→ TASK DESCRIPTION
Copy out the material without alteration, from the line containing "Given: Click the" through the end of the material, both ends included.

= = = =

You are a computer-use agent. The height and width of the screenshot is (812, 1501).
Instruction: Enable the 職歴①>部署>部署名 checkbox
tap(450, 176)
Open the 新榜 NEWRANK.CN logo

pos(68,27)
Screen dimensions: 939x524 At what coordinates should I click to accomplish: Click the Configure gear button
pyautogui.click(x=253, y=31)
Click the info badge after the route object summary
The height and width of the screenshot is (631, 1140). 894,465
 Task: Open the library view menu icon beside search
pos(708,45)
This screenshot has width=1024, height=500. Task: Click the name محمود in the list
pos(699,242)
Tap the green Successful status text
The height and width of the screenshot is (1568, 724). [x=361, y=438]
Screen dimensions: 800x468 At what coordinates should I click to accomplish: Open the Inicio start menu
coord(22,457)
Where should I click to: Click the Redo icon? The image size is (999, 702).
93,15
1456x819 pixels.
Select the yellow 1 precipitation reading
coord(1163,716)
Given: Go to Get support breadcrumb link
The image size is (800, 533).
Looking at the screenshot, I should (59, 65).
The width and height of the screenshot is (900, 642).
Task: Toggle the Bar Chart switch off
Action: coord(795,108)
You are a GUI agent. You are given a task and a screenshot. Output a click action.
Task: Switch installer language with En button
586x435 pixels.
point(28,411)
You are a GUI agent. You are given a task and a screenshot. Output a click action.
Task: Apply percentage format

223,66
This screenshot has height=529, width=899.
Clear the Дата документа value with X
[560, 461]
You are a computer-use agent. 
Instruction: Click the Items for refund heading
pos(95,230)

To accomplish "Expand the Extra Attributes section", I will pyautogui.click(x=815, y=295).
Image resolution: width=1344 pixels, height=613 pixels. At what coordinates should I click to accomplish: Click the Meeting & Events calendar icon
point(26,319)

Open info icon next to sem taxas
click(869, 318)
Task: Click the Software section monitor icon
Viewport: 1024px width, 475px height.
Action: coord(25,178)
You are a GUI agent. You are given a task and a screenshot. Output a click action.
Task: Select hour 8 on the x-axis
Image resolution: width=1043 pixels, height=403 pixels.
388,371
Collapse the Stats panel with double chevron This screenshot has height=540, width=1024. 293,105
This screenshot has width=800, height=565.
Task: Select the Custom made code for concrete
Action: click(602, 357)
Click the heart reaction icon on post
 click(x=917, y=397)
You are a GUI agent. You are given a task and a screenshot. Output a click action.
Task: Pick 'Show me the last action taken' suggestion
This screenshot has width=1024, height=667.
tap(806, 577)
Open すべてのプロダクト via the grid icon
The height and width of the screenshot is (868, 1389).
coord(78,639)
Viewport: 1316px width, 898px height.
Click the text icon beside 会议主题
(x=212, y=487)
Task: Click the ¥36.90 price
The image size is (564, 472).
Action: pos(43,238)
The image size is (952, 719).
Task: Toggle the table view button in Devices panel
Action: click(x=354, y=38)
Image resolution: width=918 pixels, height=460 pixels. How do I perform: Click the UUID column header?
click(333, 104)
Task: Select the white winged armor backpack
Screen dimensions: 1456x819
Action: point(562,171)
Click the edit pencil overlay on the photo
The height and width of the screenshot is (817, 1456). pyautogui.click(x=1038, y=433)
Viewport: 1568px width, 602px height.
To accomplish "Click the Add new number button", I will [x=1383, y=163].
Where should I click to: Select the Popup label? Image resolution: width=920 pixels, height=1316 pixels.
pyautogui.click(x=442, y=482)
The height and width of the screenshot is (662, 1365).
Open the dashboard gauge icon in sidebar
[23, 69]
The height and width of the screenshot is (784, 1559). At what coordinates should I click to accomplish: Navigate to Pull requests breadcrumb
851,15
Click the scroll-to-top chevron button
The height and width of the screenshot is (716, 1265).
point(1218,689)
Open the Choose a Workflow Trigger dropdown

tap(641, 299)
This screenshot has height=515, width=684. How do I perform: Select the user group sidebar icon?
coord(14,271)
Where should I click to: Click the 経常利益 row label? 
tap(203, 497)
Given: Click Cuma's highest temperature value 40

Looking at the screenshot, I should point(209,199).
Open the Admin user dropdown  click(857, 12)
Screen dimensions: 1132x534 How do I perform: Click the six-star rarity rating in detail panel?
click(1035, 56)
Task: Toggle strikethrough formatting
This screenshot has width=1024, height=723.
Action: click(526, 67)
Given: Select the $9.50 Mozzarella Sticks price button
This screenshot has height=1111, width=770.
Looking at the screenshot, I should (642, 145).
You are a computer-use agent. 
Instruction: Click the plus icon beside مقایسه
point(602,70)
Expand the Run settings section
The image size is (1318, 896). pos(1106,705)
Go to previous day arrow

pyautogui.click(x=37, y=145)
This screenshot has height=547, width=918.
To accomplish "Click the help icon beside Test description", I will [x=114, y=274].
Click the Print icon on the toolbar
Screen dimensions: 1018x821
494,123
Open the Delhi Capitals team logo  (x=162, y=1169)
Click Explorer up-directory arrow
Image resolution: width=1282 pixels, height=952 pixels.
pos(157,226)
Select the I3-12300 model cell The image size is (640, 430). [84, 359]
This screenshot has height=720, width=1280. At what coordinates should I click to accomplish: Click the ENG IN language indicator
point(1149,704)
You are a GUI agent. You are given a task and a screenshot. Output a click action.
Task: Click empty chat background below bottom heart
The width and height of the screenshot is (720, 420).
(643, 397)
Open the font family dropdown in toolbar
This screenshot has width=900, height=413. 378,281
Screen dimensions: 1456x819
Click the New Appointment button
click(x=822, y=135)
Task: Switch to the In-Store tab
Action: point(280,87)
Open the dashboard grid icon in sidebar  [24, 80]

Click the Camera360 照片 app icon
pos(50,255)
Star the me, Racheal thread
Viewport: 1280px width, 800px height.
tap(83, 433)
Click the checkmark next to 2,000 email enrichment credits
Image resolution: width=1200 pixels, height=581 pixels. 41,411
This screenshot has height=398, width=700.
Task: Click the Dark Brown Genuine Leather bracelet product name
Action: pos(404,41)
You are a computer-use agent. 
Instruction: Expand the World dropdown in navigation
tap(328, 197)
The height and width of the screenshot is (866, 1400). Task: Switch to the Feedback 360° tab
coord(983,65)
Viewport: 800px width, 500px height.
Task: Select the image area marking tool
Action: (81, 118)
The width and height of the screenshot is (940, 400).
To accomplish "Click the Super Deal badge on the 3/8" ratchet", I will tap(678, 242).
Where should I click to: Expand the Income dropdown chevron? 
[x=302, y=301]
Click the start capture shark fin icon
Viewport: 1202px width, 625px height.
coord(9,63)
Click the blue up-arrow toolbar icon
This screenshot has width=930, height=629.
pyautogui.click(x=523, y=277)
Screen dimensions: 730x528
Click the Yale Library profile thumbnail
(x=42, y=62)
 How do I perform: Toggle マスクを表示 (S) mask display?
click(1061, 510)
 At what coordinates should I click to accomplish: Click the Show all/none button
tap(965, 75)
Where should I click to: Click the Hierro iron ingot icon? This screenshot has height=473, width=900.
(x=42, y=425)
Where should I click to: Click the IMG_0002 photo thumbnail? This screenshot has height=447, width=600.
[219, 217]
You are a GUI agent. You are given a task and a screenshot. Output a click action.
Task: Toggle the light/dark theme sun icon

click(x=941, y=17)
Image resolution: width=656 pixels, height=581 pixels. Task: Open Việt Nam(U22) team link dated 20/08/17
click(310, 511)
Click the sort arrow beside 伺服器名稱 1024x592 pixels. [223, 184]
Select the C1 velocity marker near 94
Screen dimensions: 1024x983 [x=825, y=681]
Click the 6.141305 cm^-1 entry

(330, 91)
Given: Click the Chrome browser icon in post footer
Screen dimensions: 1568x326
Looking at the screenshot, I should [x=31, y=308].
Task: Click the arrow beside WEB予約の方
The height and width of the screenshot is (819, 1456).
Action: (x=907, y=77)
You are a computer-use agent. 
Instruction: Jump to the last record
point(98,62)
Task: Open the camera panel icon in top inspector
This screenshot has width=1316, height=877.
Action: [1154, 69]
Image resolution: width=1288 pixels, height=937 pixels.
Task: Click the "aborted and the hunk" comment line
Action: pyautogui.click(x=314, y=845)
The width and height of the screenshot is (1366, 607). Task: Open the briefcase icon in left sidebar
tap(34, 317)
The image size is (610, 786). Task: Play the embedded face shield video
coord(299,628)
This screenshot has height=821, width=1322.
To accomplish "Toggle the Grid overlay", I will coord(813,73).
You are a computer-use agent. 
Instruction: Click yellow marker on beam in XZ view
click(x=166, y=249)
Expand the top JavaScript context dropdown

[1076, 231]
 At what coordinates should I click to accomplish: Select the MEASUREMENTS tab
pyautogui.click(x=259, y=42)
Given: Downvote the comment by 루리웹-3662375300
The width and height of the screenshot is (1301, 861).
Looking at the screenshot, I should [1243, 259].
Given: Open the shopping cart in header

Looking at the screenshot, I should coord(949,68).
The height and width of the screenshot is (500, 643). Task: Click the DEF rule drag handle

= = = =

→ EXERCISE RESULT
Given: Click the Chrome browser icon in post footer
Screen dimensions: 1568x326
Looking at the screenshot, I should [x=31, y=308].
Task: Click the arrow beside WEB予約の方
The height and width of the screenshot is (819, 1456).
Action: (x=907, y=77)
You are a computer-use agent. 
Instruction: Jump to the last record
point(98,62)
Task: Open the camera panel icon in top inspector
This screenshot has width=1316, height=877.
Action: [1154, 69]
Image resolution: width=1288 pixels, height=937 pixels.
Task: Click the "aborted and the hunk" comment line
Action: pyautogui.click(x=314, y=845)
The width and height of the screenshot is (1366, 607). Task: Open the briefcase icon in left sidebar
tap(34, 317)
The image size is (610, 786). Task: Play the embedded face shield video
coord(299,628)
This screenshot has height=821, width=1322.
To accomplish "Toggle the Grid overlay", I will coord(813,73).
You are a computer-use agent. 
Instruction: Click yellow marker on beam in XZ view
click(x=166, y=249)
Expand the top JavaScript context dropdown

[1076, 231]
 At what coordinates should I click to accomplish: Select the MEASUREMENTS tab
pyautogui.click(x=259, y=42)
Given: Downvote the comment by 루리웹-3662375300
The width and height of the screenshot is (1301, 861).
Looking at the screenshot, I should [1243, 259].
Given: Open the shopping cart in header

Looking at the screenshot, I should coord(949,68).
The height and width of the screenshot is (500, 643). Task: Click the DEF rule drag handle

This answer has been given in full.